Bard of Blood writers Bilal Siddiqi, Mayank Tewari on adapting the book into a Netflix India Original
The Bard of Blood writers talk about how Hussain S Zaidi and producer Shah Rukh Khan had valuable inputs to offer for the screenplay.
(Firstpost was invited by Netflix to conduct interviews from the sets of Bard of Blood in Rajasthan in March 2019)
Netflix India's latest original Bard of Blood released earlier this week on Friday. Ribhu Dasgupta's espionage show has received rave reviews, mostly for the central performance of Emraan Hashmi. But a large chunk of credit for the pacey, thrilling screenplay must go to Bilal Siddiqi, who wrote the 2015 book on which the show is based, and Mayank Tewari, who adapted the book into a screenplay.
On the sets of Bard of Blood, when I meet the writers, they are relatively freer than the actors and director, but stressed nonetheless. The pounding heartbeat is only natural in cases when a writer is about to expose years of his craft, and subconsciously a large part of their personality, to a huge audience; in this case, Netflix consumers in 190 countries.
But Mayank insists the adapting process was not particularly difficult for him since the creator of the source material, Bilal, was also involved in the writers room. "Bilal's novel had some interesting characters, some great lines, and some extremely thrilling sequences. So it was a fertile ground to begin with. The most we had to do was to make the narrative revolve around more contemporary events since the book released over four years ago. I have to give Bilal credit that he was always more than willing to improve on his book, include parts that were particularly engaging, and leave out those we didn't want in the screenplay."
Bilal claims he was always aware if his book is adapted into a show or a film, the screenplay will be completely different from the novel. "A screenplay is not a conduit of great literature.

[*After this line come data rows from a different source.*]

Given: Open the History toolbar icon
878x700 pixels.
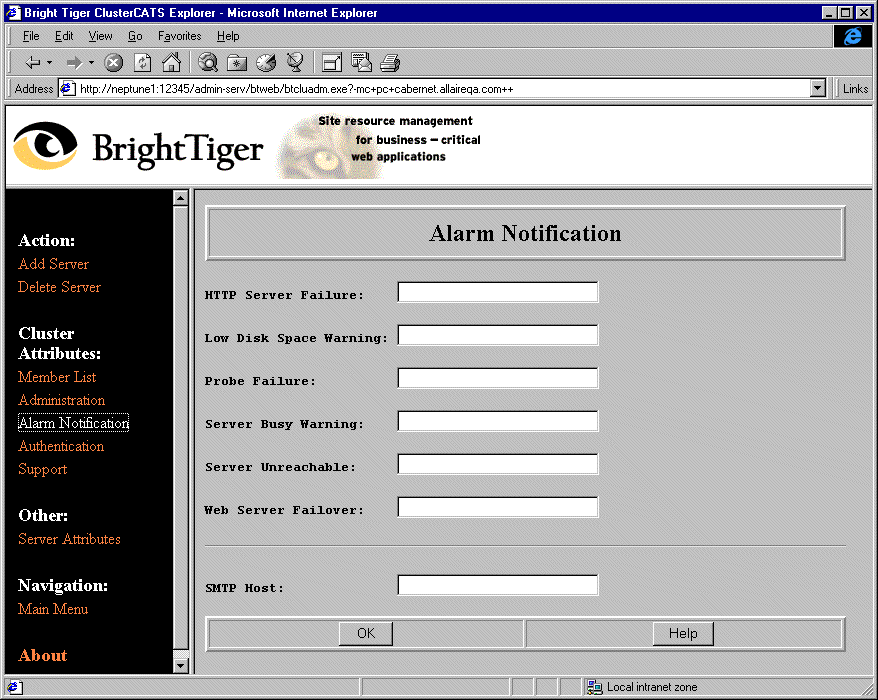Looking at the screenshot, I should [266, 63].
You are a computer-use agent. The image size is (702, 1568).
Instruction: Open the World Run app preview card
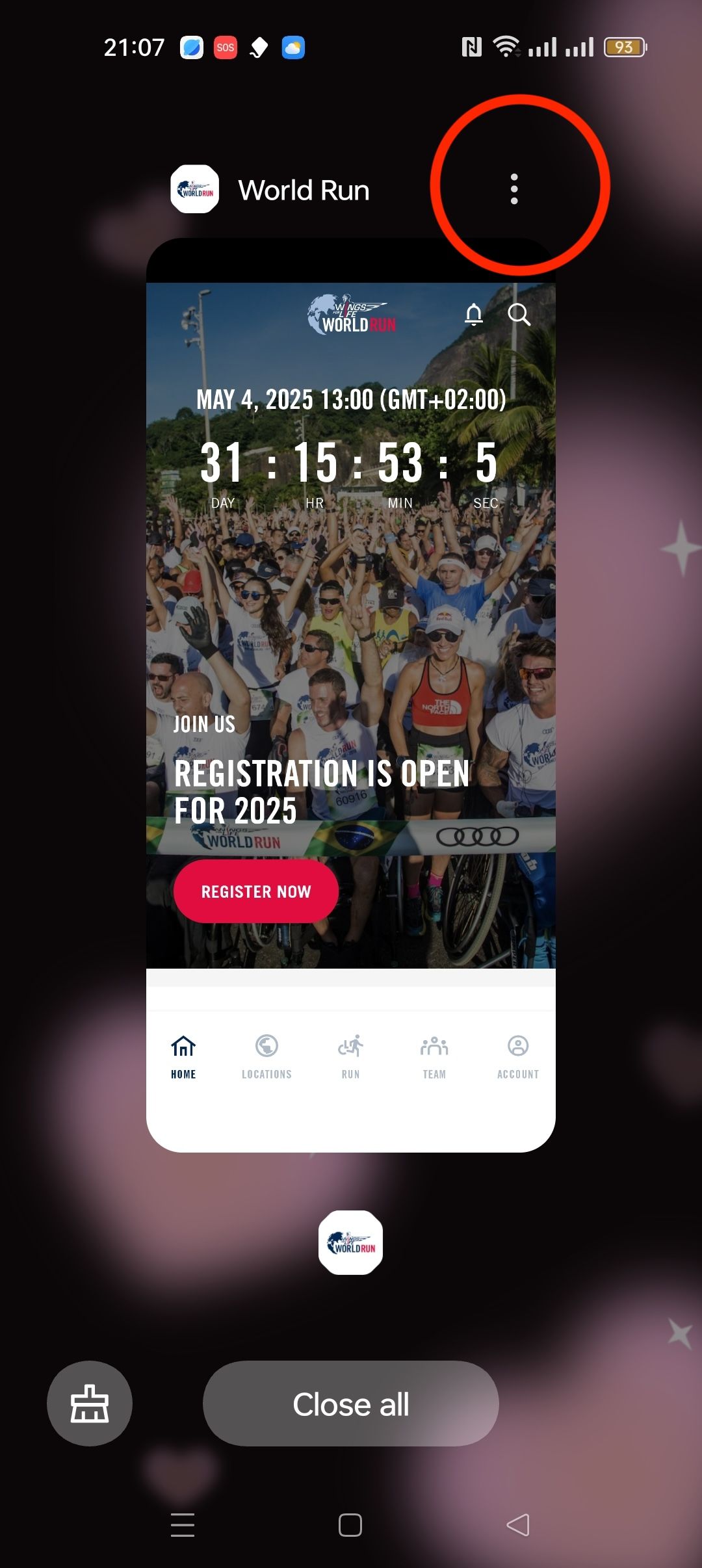coord(351,695)
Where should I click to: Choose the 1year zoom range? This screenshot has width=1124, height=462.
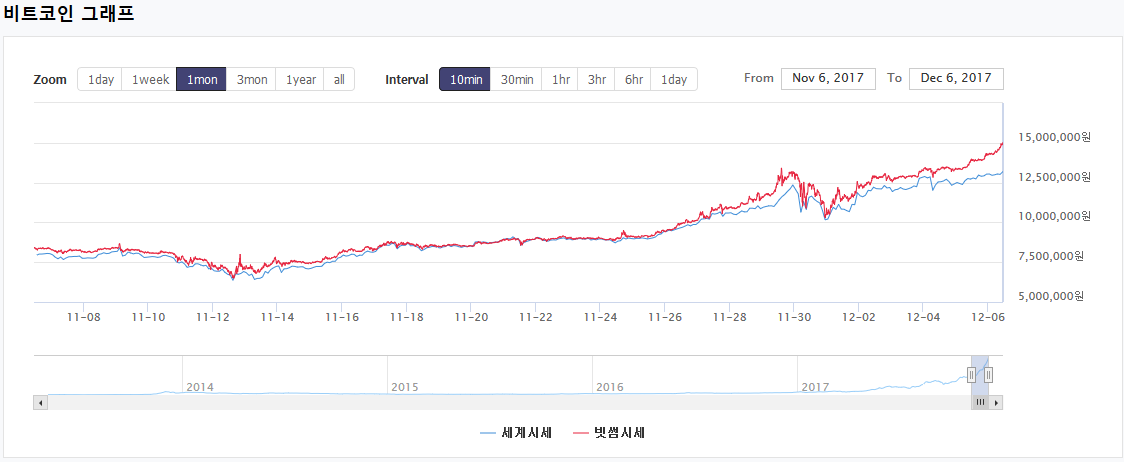tap(301, 80)
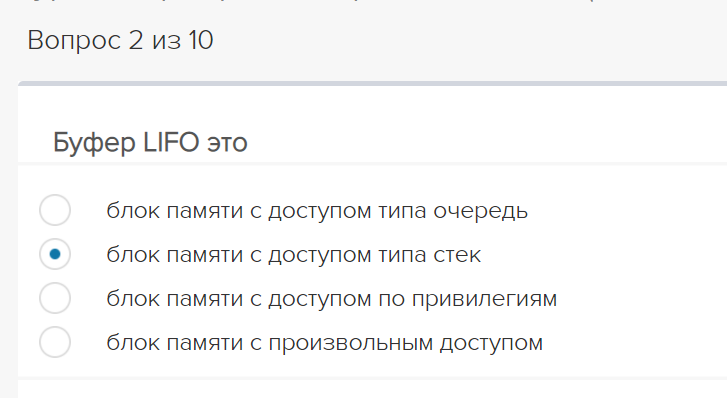Click the word 'LIFO' in the question
This screenshot has height=398, width=727.
[x=171, y=142]
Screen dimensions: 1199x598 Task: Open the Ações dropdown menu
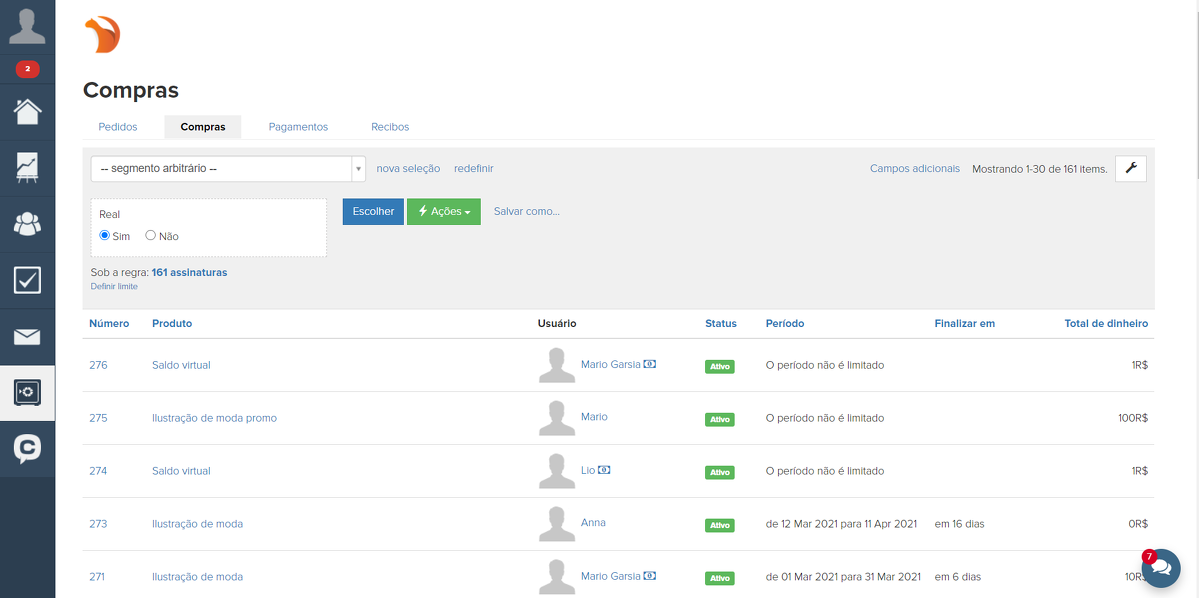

That is not how a good screenplay is measured. The screenplay is merely a manual for the director, which makes it easy for him to understand the story better and smoother to execute."

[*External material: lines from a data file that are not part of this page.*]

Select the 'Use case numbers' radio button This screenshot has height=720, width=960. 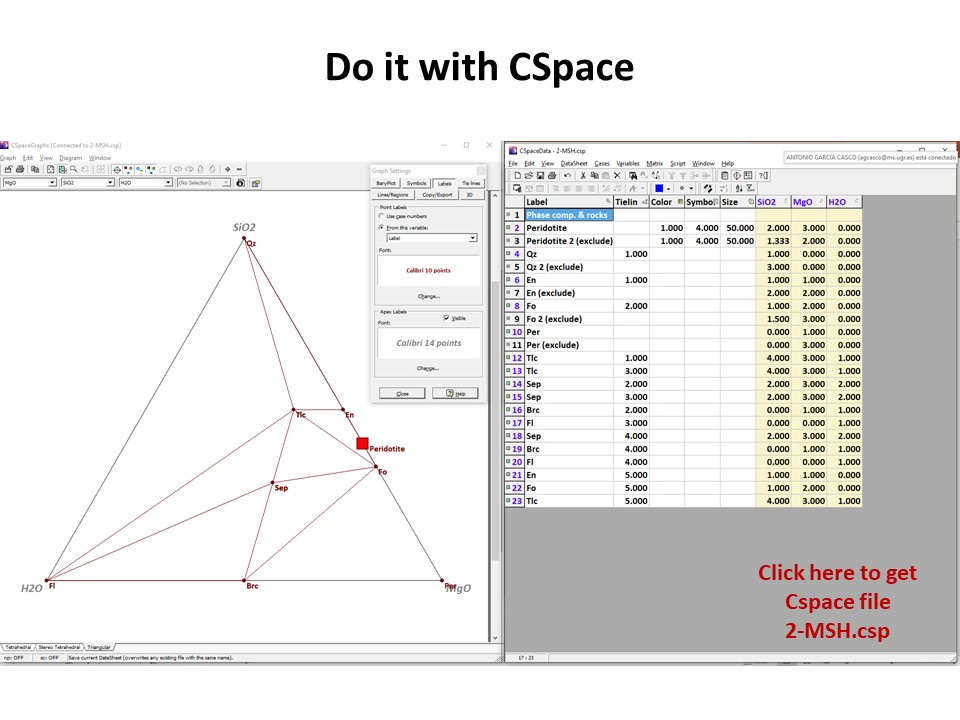(x=381, y=216)
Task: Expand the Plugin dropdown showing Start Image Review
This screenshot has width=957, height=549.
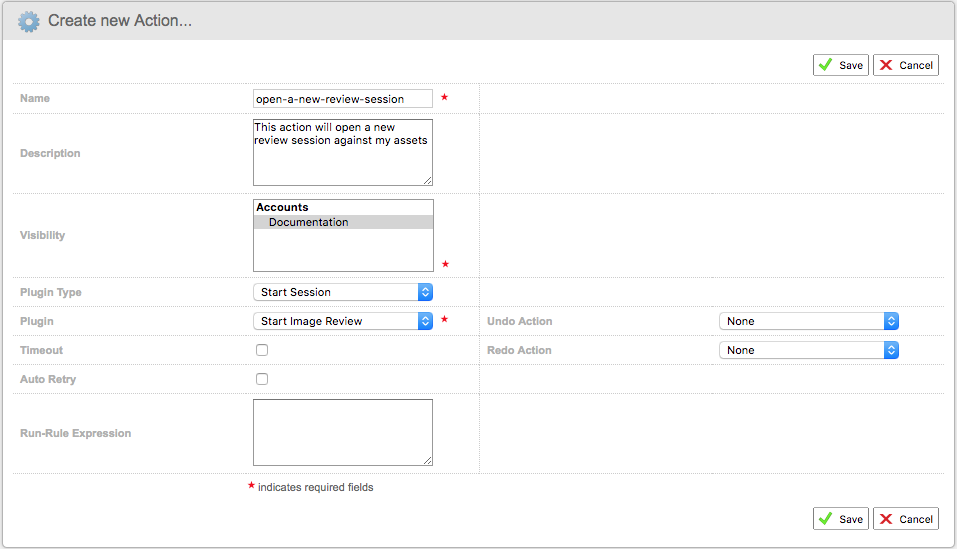Action: (342, 321)
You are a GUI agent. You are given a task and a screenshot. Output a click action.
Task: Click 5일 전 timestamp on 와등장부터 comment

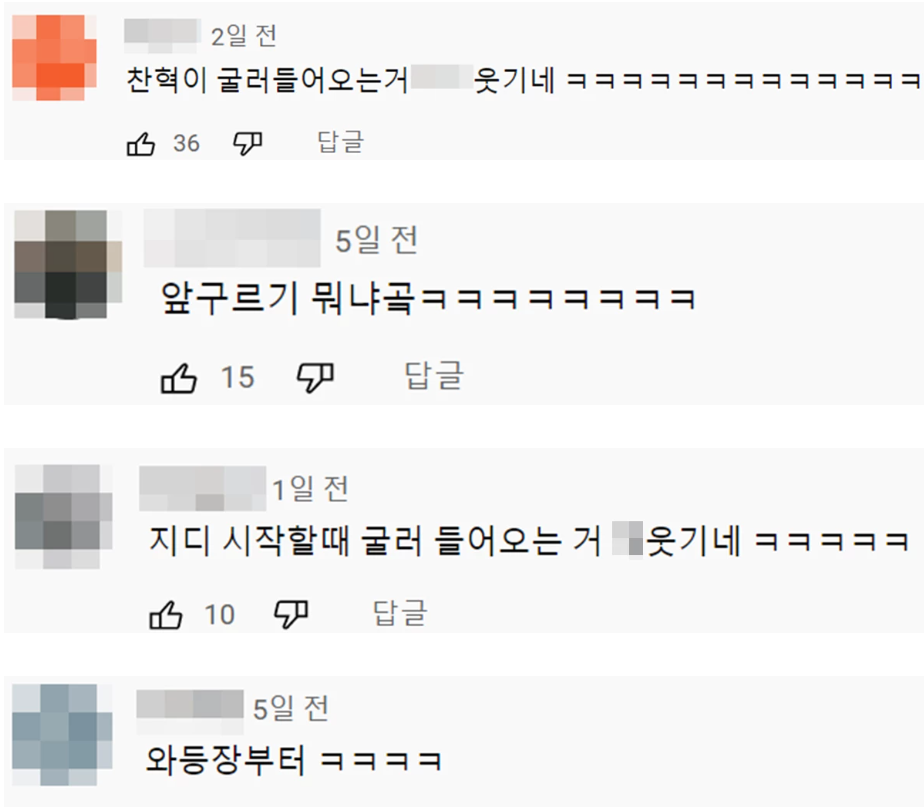point(291,709)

However, he does confess a suggestion by his mentor, popular crime writer Hussain S Zaidi, proved to be advantageous in the long run. "I've learnt a lot from him. He is the kind of writer I want to become. When I was writing the book, he suggested to make the text more graphic, more visceral, more cinematic. He explained that in the current times, a book like Bard of Blood is actively competing for attention with a film or a Netflix show. So you have to give that extra cinematic quality to your novel in order to make the audience pick it up in the first place."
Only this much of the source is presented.